We saw the same thing with agents pulling procfs data. It forced the mapping, which felt like a defeat.
Logs are truth.
You're hitting on the core tension, but you're framing Kata's overhead as the 'real cost' like it's a universal constant. It's not. On a Pi cluster or an older x86 node, that overhead is real memory and real cycles you're giving up. Sometimes you don't have them to give.
The hole you poke with `--platform` is a known, fixed-size hole. The Kata VM's boundary is thicker, but its resource footprint is a hole in your capacity. You're picking which constraint you can live with. For a lot of us, the capacity constraint is harder.
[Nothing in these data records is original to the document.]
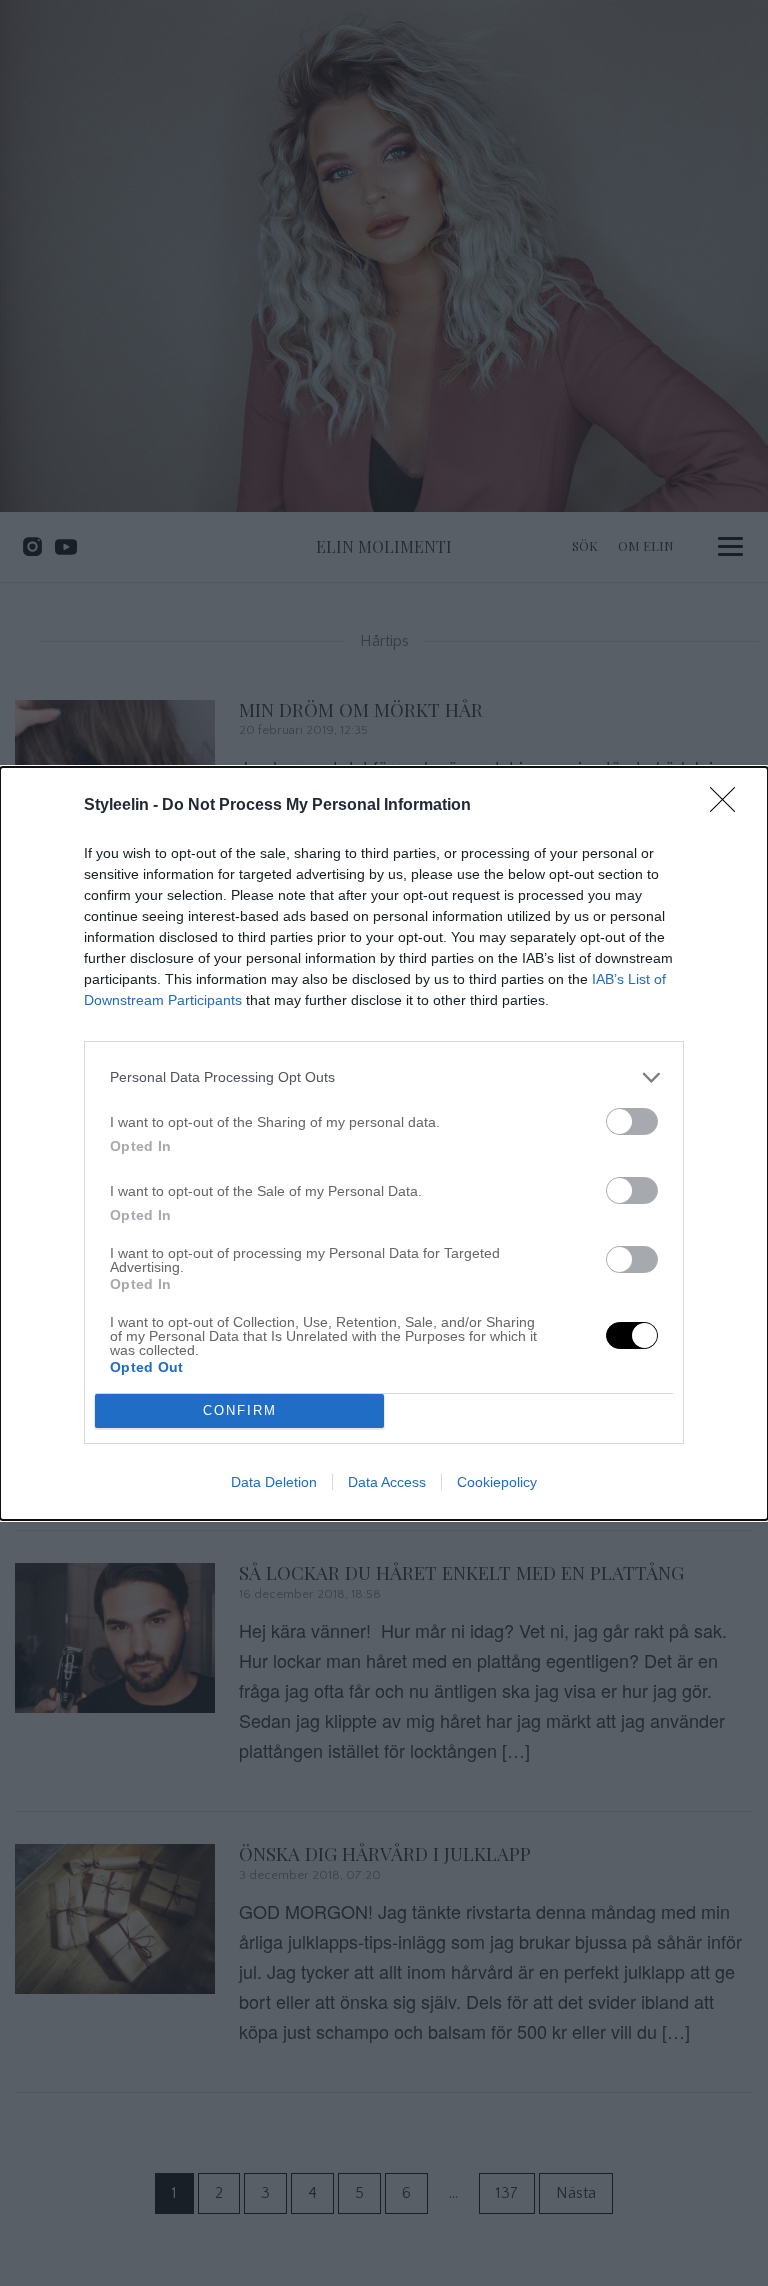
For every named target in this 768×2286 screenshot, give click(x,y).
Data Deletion (274, 1482)
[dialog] (384, 1143)
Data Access (387, 1482)
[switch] (632, 1121)
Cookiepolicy (497, 1482)
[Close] (729, 806)
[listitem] (384, 1077)
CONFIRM (240, 1410)
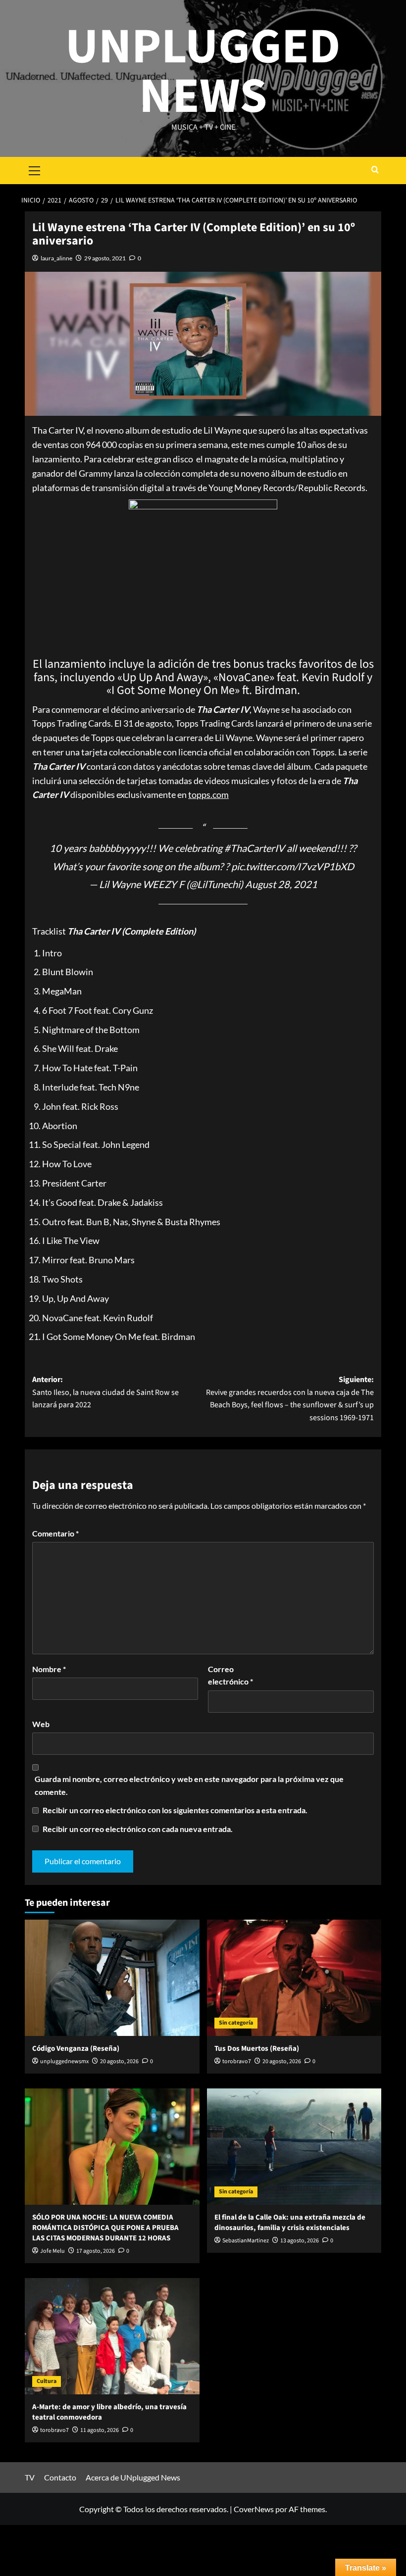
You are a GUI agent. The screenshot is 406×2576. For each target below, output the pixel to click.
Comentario (55, 1533)
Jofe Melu (52, 2251)
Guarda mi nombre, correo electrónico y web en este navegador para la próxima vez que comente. (189, 1785)
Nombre (49, 1669)
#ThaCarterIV (254, 848)
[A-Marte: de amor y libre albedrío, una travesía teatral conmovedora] (112, 2336)
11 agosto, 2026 (99, 2430)
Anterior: (105, 1392)
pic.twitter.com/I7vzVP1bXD (292, 866)
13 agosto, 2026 (299, 2240)
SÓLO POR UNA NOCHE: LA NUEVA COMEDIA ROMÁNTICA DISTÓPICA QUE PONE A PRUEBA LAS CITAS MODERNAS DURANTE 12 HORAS (105, 2227)
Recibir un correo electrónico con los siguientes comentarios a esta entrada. (175, 1810)
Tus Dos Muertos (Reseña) (256, 2048)
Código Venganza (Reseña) (75, 2048)
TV (30, 2477)
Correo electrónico (230, 1675)
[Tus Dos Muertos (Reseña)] (294, 1978)
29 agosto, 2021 (105, 258)
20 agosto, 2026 (119, 2061)
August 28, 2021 (281, 884)
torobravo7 (236, 2061)
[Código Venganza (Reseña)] (112, 1978)
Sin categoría (236, 2023)
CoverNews (254, 2509)
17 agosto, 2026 (95, 2251)
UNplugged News (203, 72)
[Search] (375, 170)
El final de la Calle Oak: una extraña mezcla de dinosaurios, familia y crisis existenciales (289, 2222)
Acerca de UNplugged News (133, 2477)
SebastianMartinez (245, 2240)
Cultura (46, 2381)
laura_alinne (56, 258)
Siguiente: (290, 1398)
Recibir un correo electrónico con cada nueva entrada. (138, 1828)
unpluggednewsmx (64, 2061)
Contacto (60, 2477)
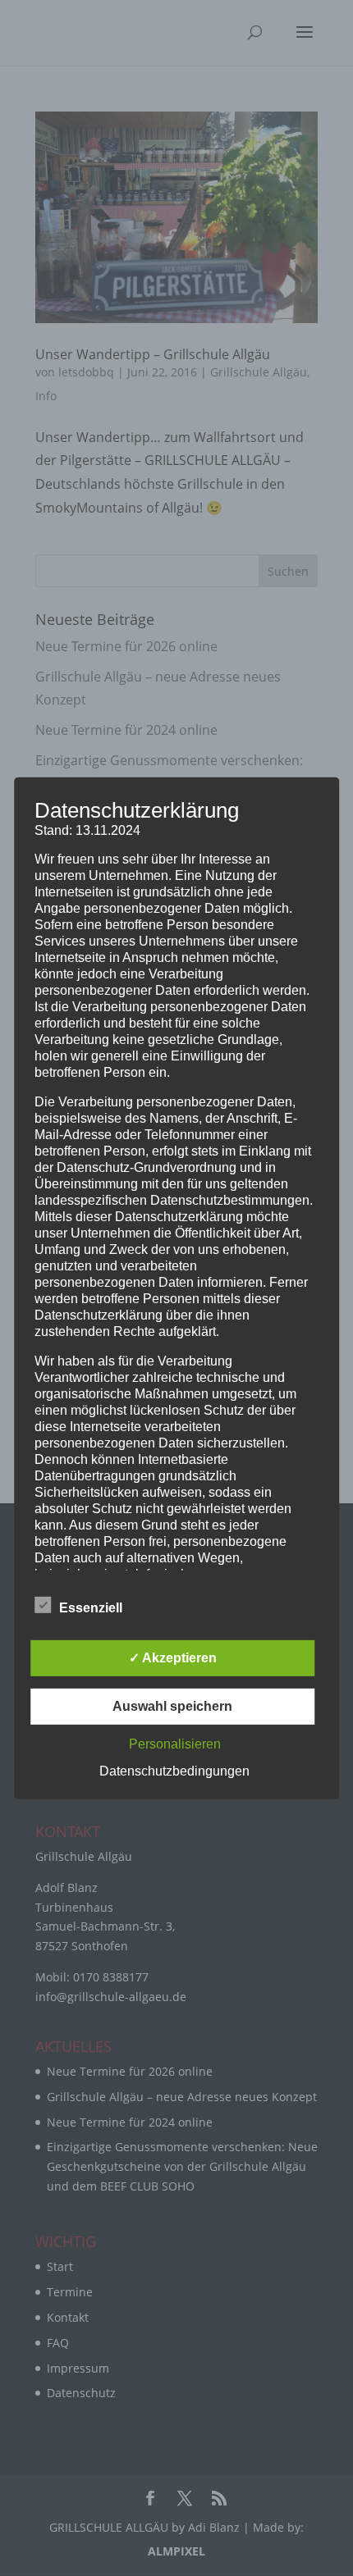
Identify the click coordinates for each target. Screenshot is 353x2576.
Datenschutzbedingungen (174, 1771)
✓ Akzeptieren (173, 1658)
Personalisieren (175, 1744)
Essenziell (90, 1608)
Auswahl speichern (172, 1706)
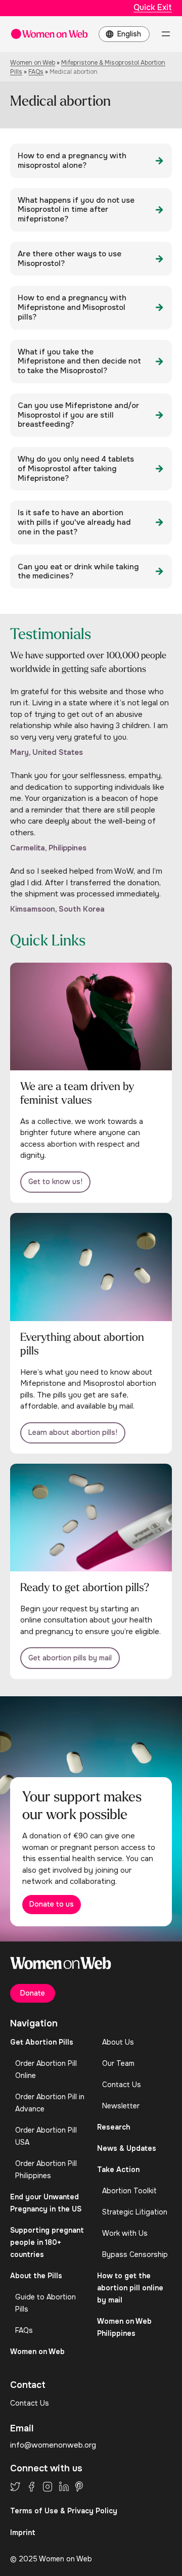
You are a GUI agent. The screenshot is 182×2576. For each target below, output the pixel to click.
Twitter (15, 2486)
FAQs (35, 72)
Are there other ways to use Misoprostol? (69, 258)
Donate (32, 1993)
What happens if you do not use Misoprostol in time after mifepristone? (76, 209)
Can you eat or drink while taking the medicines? (78, 571)
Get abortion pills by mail (70, 1657)
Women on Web (32, 63)
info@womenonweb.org (53, 2445)
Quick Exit (152, 7)
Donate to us (51, 1904)
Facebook (31, 2486)
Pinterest (79, 2486)
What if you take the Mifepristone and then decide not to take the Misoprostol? (79, 361)
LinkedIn (64, 2486)
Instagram (47, 2486)
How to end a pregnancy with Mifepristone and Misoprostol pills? (72, 307)
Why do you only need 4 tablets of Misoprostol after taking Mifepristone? (76, 468)
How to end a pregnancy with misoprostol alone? (72, 160)
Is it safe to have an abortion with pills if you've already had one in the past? (74, 522)
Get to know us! (55, 1181)
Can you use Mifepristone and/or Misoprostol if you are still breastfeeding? (78, 415)
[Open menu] (166, 34)
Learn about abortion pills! (72, 1432)
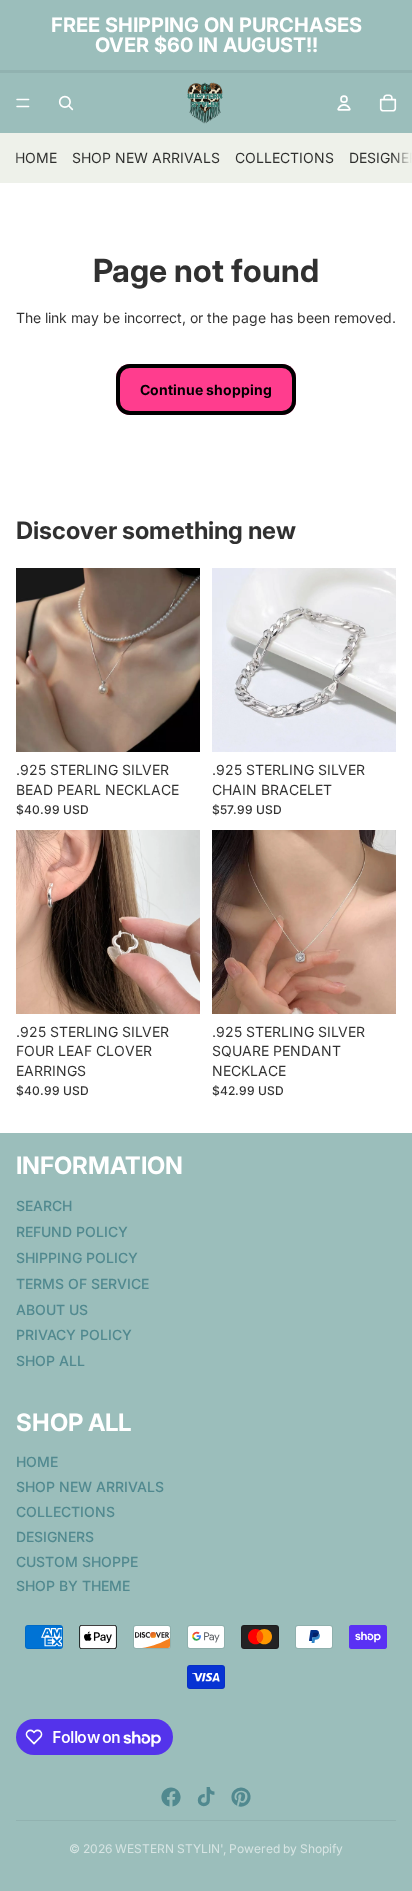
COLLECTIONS (284, 157)
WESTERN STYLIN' (169, 1848)
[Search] (66, 103)
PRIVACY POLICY (74, 1334)
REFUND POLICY (72, 1231)
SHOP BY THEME (73, 1585)
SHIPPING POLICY (77, 1256)
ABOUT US (52, 1308)
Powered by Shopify (286, 1848)
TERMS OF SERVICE (82, 1282)
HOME (36, 157)
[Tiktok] (206, 1797)
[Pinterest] (241, 1797)
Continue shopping (206, 389)
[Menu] (23, 103)
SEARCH (44, 1205)
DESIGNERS (55, 1535)
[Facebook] (171, 1797)
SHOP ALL (50, 1360)
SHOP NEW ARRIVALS (146, 157)
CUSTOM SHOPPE (77, 1560)
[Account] (344, 103)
That's the exact detail that tripped me up the first time. I wrote the RuntimeClass and labeled the node, but my pod spec just had the node selector. I didn't include the `runtimeClassName` field at all. The pods just stayed pending and I was staring at the node labels for an hour before I saw it.
Is the order important? If you have both the node selector and the runtime class name, does the scheduler check the runtime first or the node?